75. In para 48 of its judgment the Court of Appeal said:
“When considering whether or not an article is in the public interest, the court needs to consider not merely the bare subject-matter, but also the context, timing, tone, seriousness and all other relevant factors. In this respect Lord Nicholls’ check-list in the Reynolds case remains relevant not only to the issue of whether the journalist acted responsibly, but also the issue of the existence of public interest in the article.”
But, with respect, the question is not whether the article is “in the public interest” but whether it is “on a matter of public interest”. I suggest that reference to a check list is now inappropriate for the reasons given in para 69 above and that reference to acting “responsibly” is now also best avoided. For, acting upon the reasons given by Lord McNally to the Grand Committee on 19 December 2012, Parliament deliberately removed the reference to acting “responsibly” from the Bill and substituted the words in section 4(1)(b): see para 62 above.

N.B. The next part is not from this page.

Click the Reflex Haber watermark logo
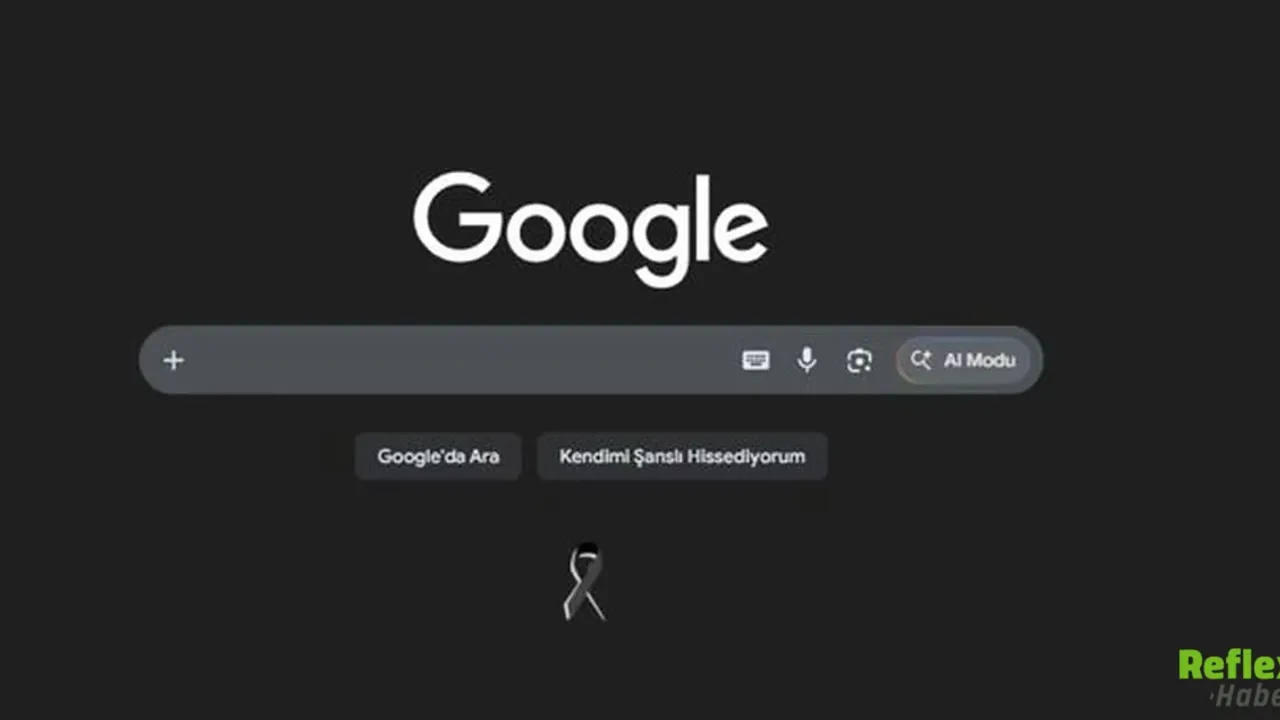Screen dimensions: 1280x720 coord(1229,678)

76. In para 66 of its judgment the Court of Appeal said:
“It is a basic requirement of fairness and responsible journalism that a person who is going to publish a story without being required to show that it is true should give the person who is the subject of the story the opportunity to put his side of the story. Gatley [Gatley on Libel and Slander, 12th ed (2013)] refers to this as the ‘core’ Reynolds factor …”

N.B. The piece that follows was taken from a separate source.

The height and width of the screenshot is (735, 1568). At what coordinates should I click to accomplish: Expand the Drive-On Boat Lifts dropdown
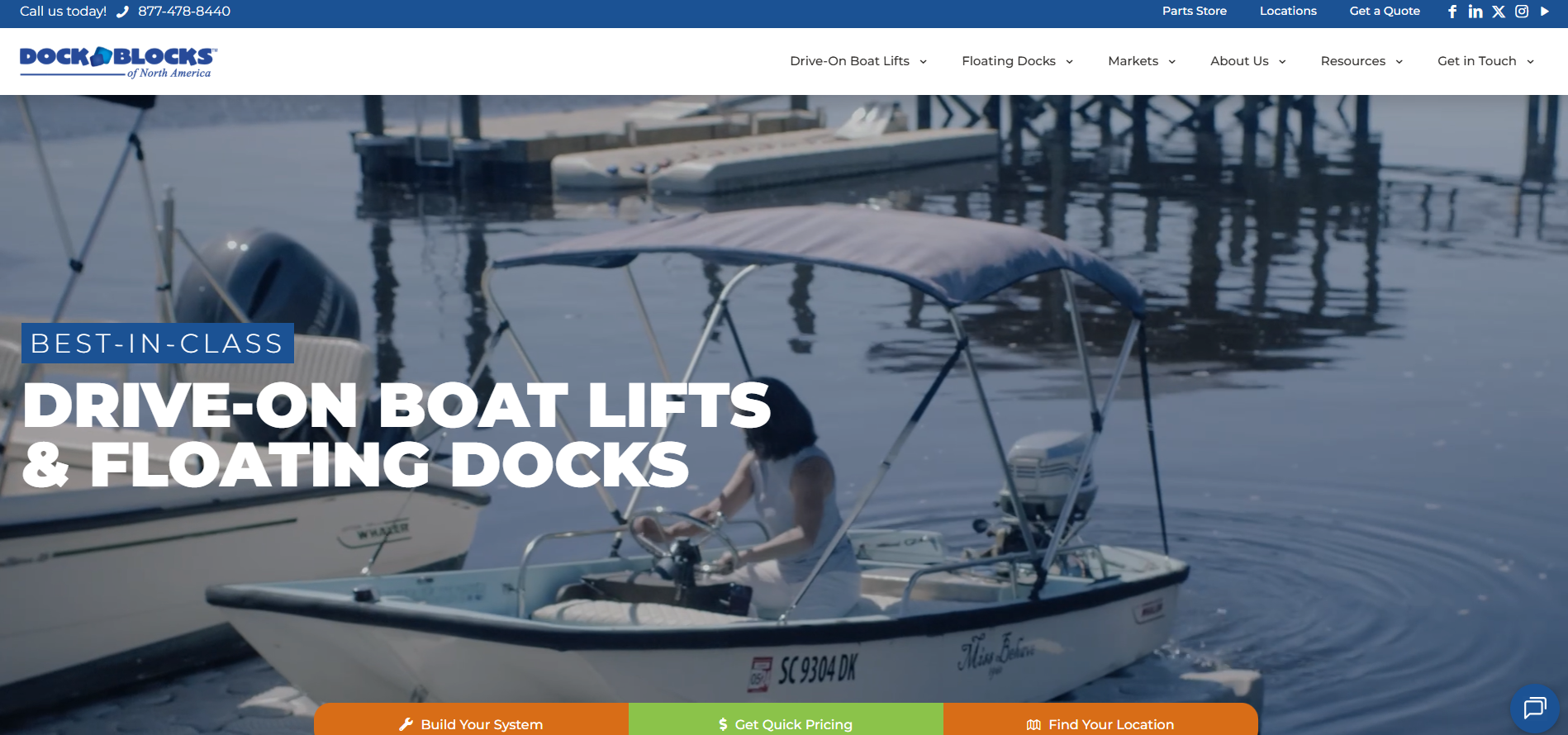(858, 61)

A failure to invite comment from the claimant prior to publication will no doubt always at least be the subject of consideration under subsection (1)(b) and may contribute to, perhaps even form the basis of, a conclusion that the defendant has not established that element of the defence. But it is, with respect, too strong to describe the prior invitation to comment as a “requirement”. It was never a “requirement” of the common law defence: see the Jameel case, cited at para 53 above; and so to describe it would be to put a gloss on subsections (1)(b) and (2) of the section.
77. In para 83 of its judgment the Court of Appeal said:
“Finally, by way of a checklist, it is useful to consider the Reynolds factors seriatim: …”
The Court of Appeal’s exercise in then proceeding to set out Lord Nicholls’ ten factors and to apply them to the present case is not what Parliament intended it to do: see para 69 above.